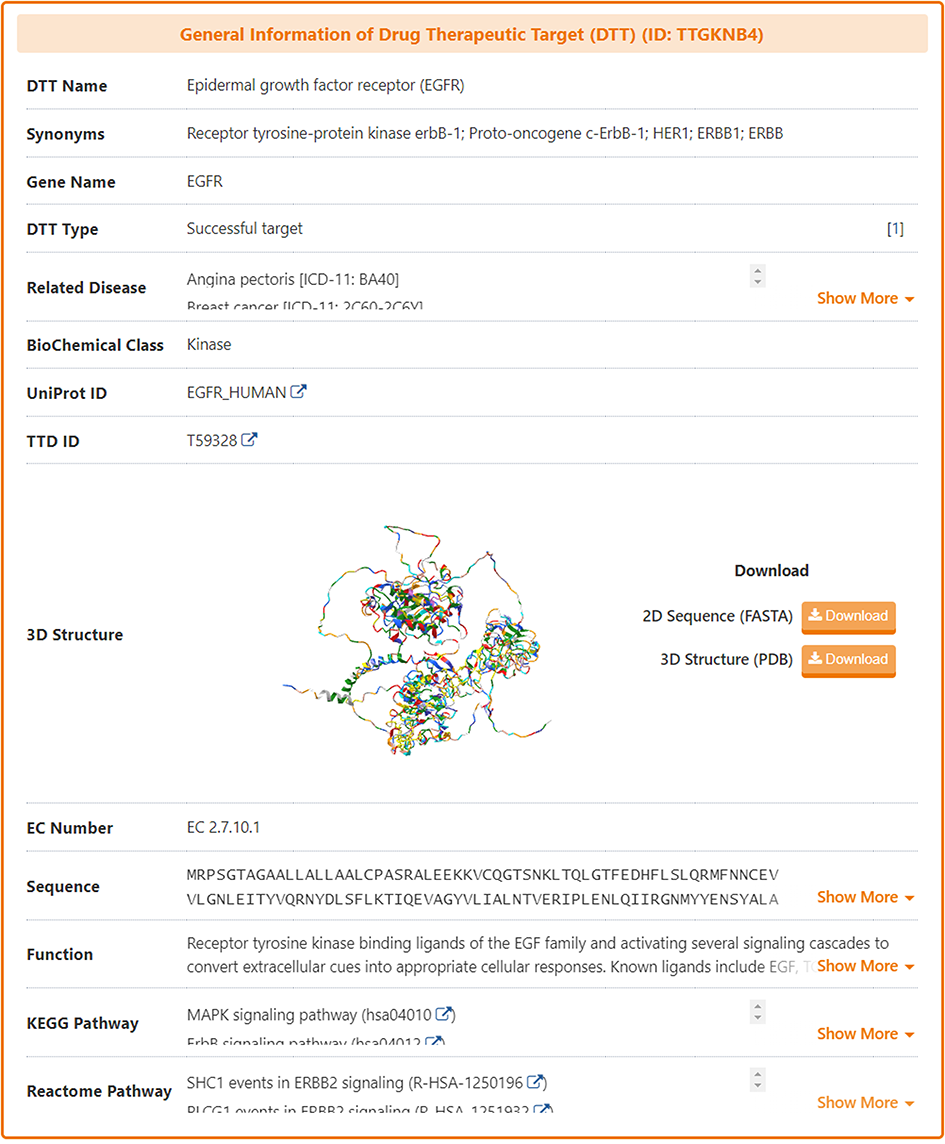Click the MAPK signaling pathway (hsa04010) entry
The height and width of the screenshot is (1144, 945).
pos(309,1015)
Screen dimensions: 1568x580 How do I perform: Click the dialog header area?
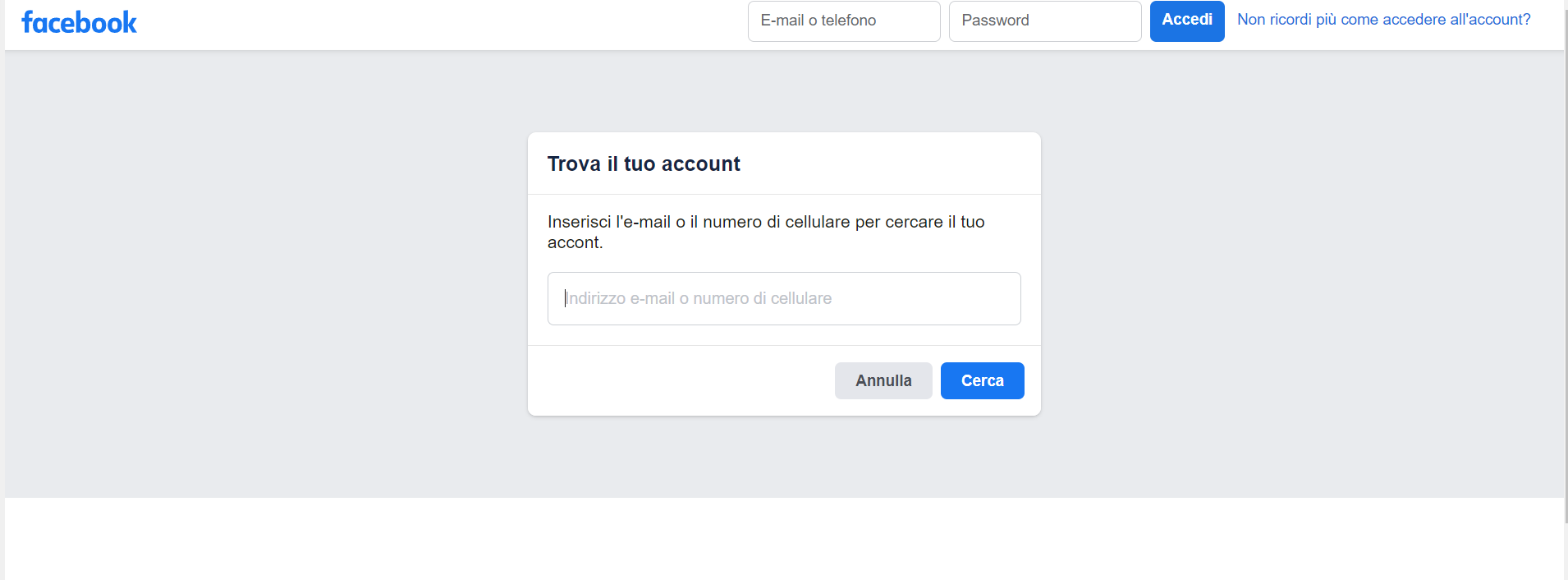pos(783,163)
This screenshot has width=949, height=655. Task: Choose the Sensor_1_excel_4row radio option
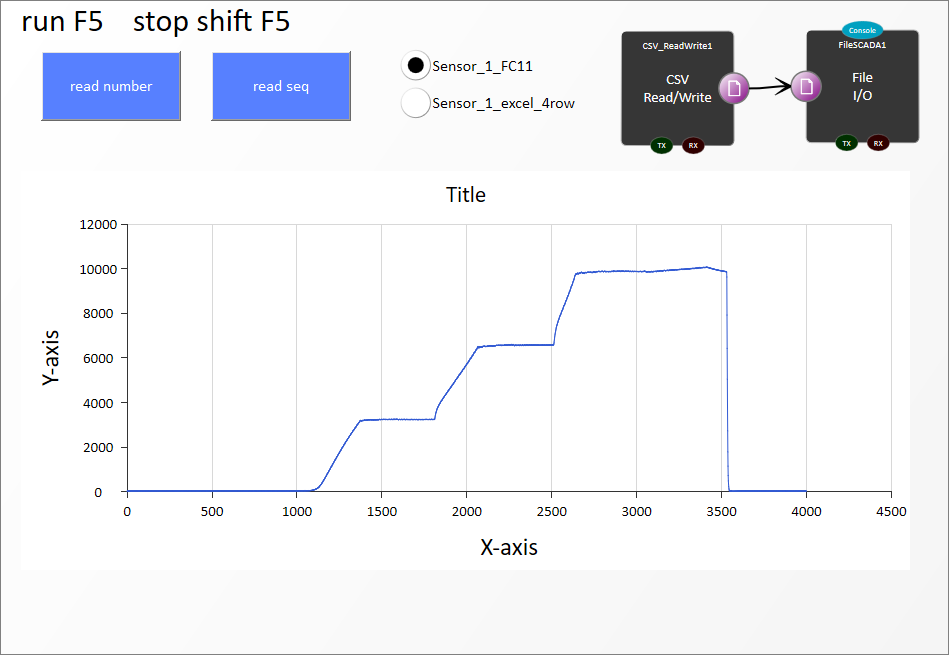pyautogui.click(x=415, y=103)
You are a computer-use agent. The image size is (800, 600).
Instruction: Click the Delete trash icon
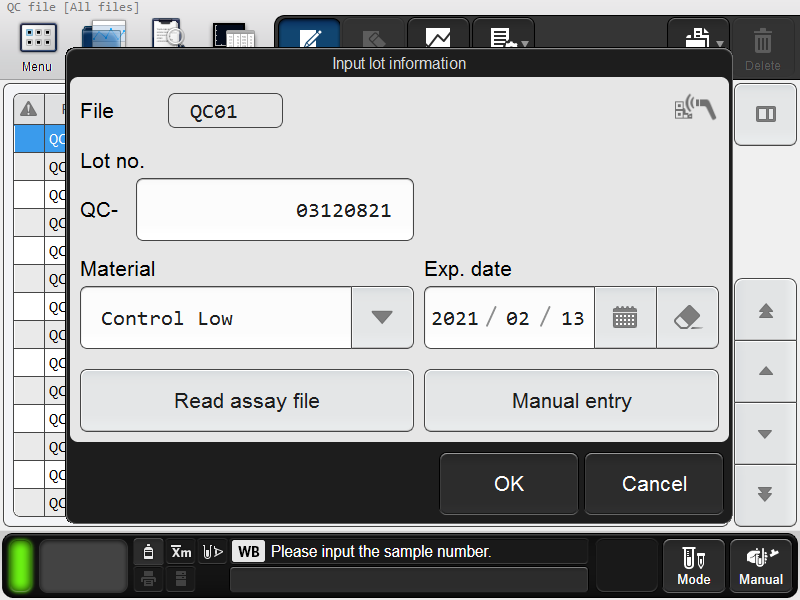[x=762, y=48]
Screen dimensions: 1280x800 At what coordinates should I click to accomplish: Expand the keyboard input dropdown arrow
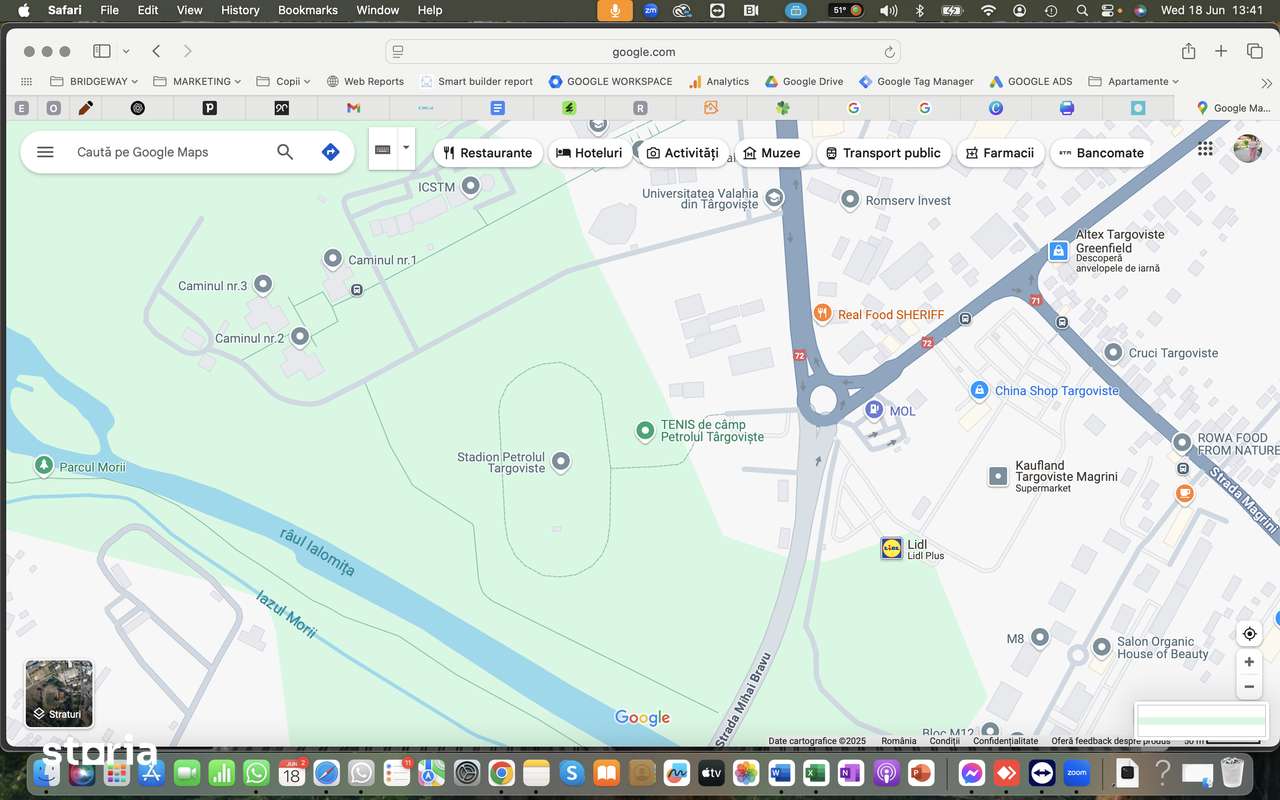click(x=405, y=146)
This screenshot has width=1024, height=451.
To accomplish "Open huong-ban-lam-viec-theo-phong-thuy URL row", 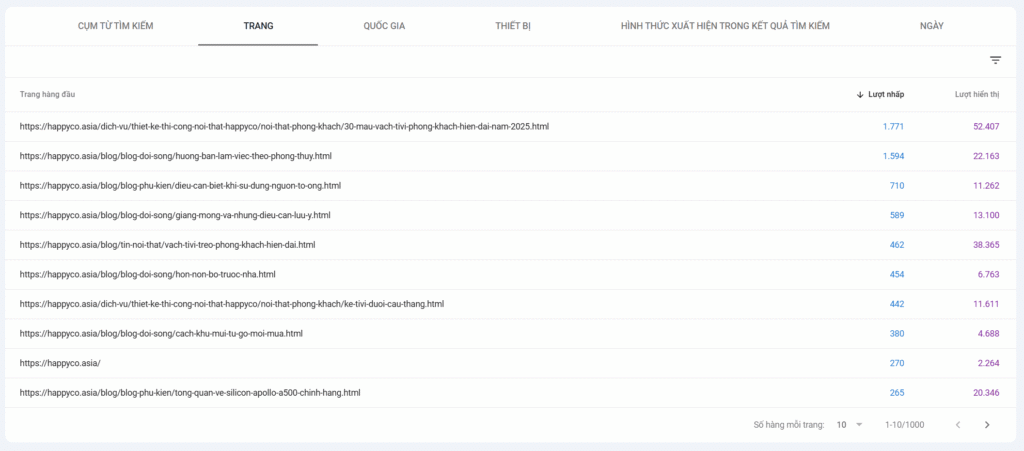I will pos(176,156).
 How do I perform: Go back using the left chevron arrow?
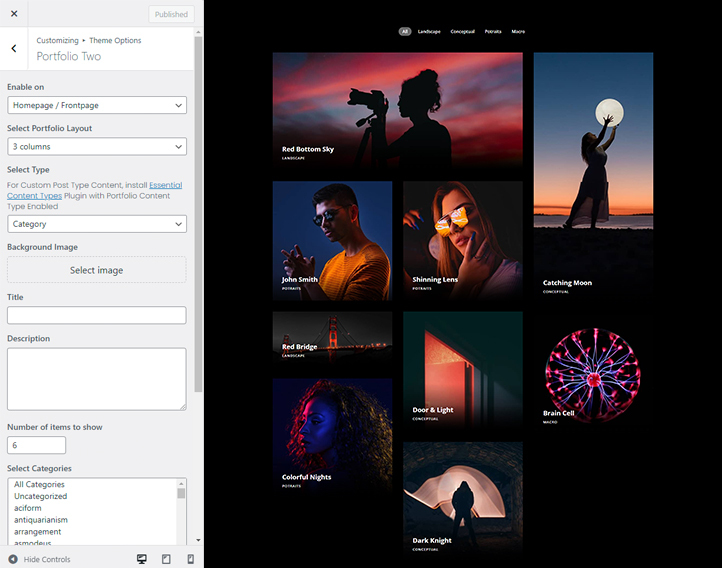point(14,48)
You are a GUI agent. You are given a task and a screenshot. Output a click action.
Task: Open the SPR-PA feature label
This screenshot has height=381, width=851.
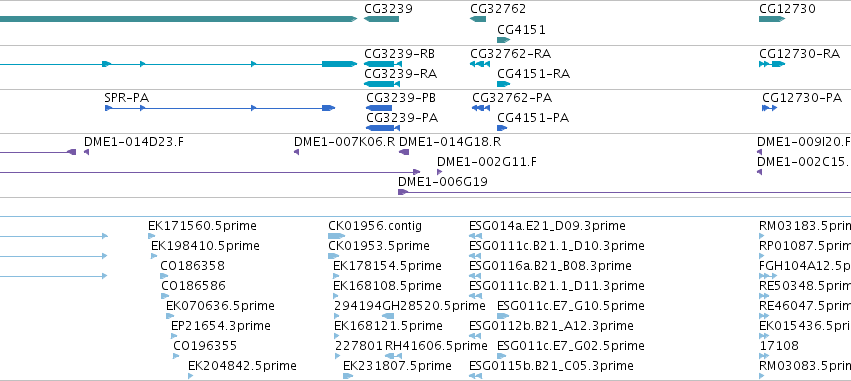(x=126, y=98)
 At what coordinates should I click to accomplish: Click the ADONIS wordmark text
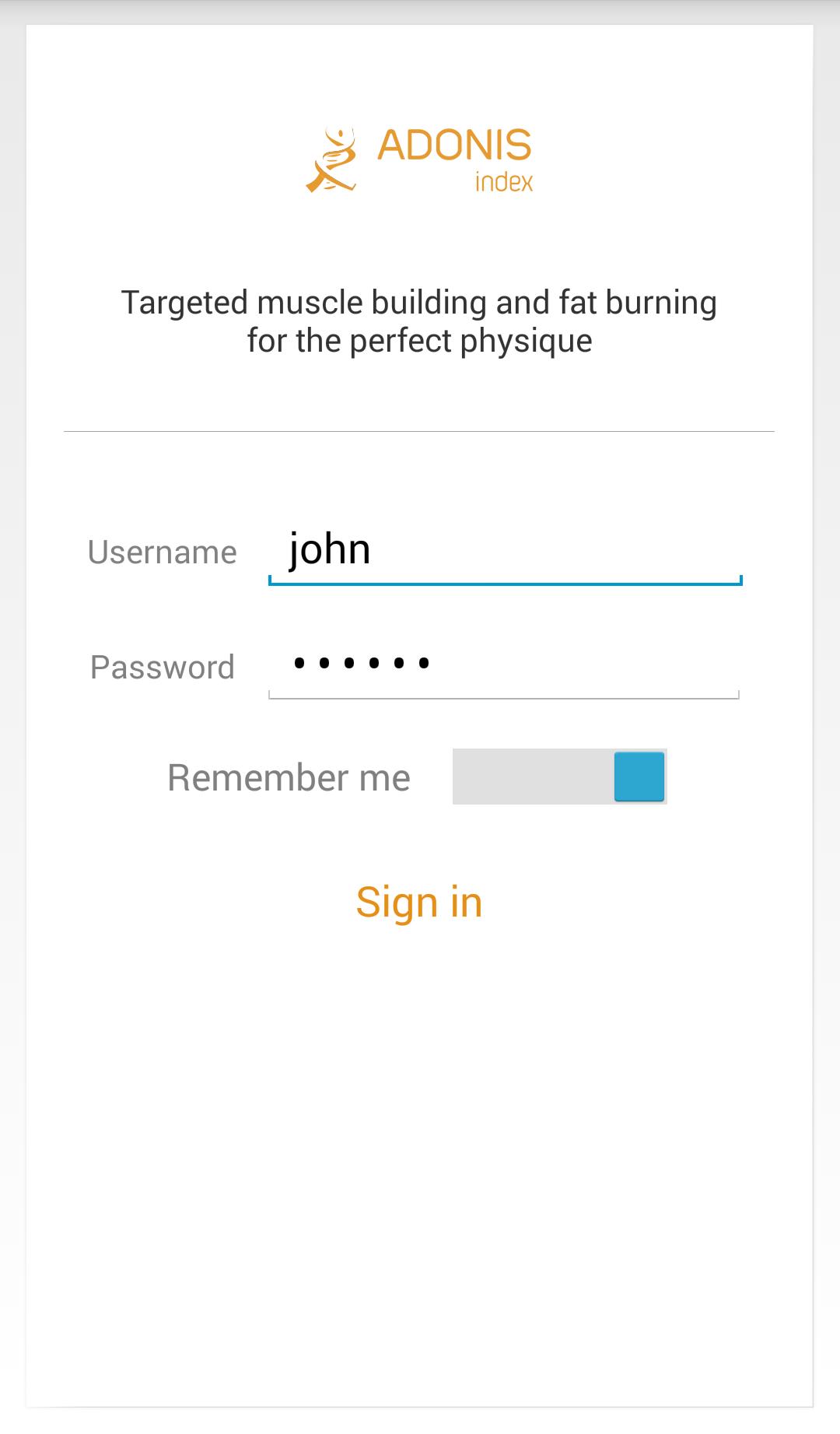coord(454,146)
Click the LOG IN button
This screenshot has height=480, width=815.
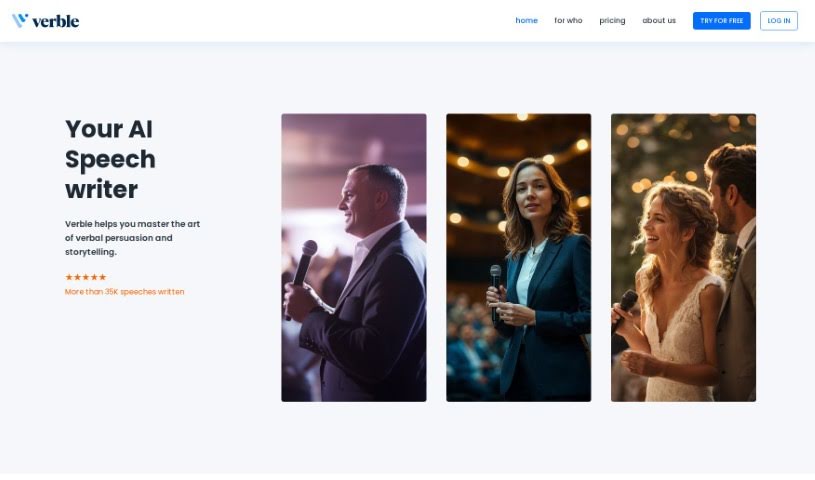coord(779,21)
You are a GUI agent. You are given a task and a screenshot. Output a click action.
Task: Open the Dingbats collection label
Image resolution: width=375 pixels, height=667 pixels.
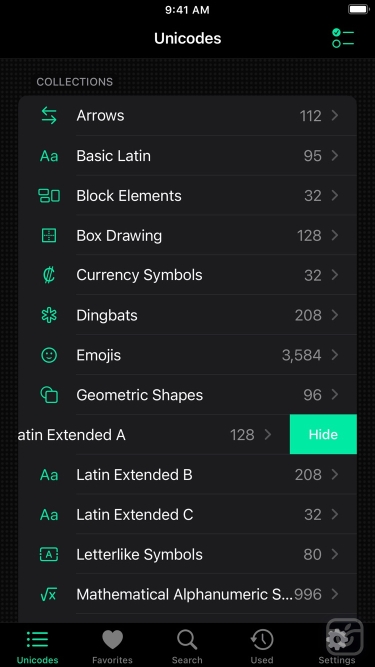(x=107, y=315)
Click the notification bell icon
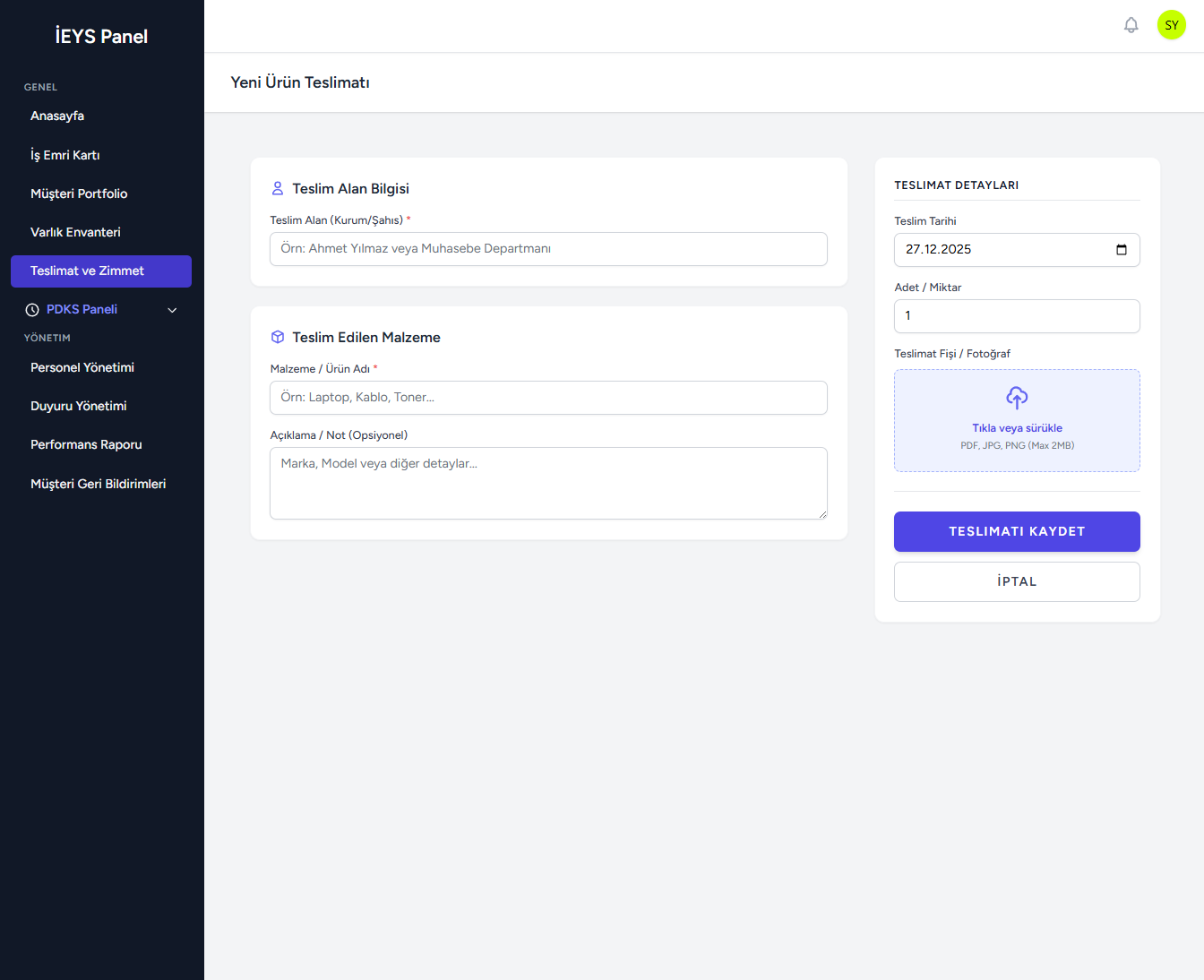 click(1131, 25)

- - - - - - -

**Work order**
Starting from the line where "Click the LOG IN button" appears, copy every line through the end of the material, both ends included, but no pictures.

**Answer space**
Click the LOG IN button
This screenshot has height=480, width=815.
coord(779,21)
You are a GUI agent. You are given a task and a screenshot. Output a click action.
Task: Open the Dingbats collection label
Image resolution: width=375 pixels, height=667 pixels.
(x=107, y=315)
Click the notification bell icon
 click(1131, 25)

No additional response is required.